Sidarth was less interesting in whacking the mainstream media than his co-panelists. Lane Hudson, the "Stop Sex Predators" blogger who broke the Mark Foley story, recounted how he sent IMs and rumors to reporters but none of them chased the stories down. "I handed them the biggest media story on a silver platter but most of them said 'Eh, not enough.'" He plugged the Michael Copps speech: "If we elect a Democratic president, will probably be elected FCC commissioner and be able to keep the FCC's power in check."

Mike Stark was actually the most controversial panelist, and proud of it.
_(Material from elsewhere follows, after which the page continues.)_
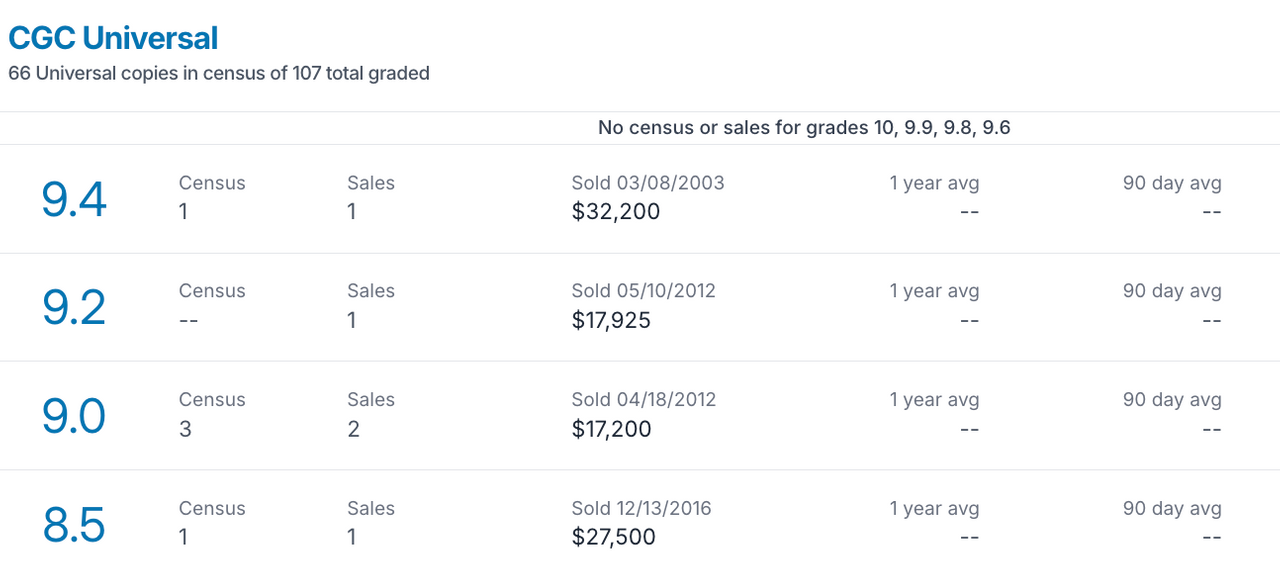Click the 66 Universal copies census summary
1280x574 pixels.
[x=219, y=73]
He was the guy tackled by George Allen's security detail for shouting questions about whether he spit on his wife; last week he went to Bill O'Reilly's house and posted signs about his sexual harrassment case until O'Reilly himself came outside. Stark's theme was that the mainstream media writes stories "for Homer Simpson"—for stupid people—and activists can do the job they won't do, asking uncomfortable questions about Republicans' scandals. On the question that got him wrestled to the ground: "The only thing I regret was that was instead of saying 'Sen. Allen, did you ever spit on your wife,' I should have shouted 'Sen. Allen, tell us about your arrest records."

Jonathan Caplan, a reporter from The Hill newspaper, challenged Stark's idea of what the media does. He pointed out that Ryan Lizza of The New Republic exposed Allen's scandals before bloggers did, and Stark agreed.

"But you're acting like The New Republic is the mainstream media," Stark said. "They're not."

"Tell that to them!" Kaplan said. He was talking over loud applause for Stark.

Kaplan and Stark clashed over the limits that journalists use when quizzing people like Allen. "You're suggesting that you ask a sitting senator, 'Did you do this? Is this rumor true?'"

"Yes," Stark said. The audience murmured in agreement. "What did reporters ask Bill Clinton?" someone barked.

More Stark: "Everybody in the media is bright enough to know that Bill O'Reilly is not a journalist. He is a ranting propagandist. They are not talking about that, and I am going to expose that."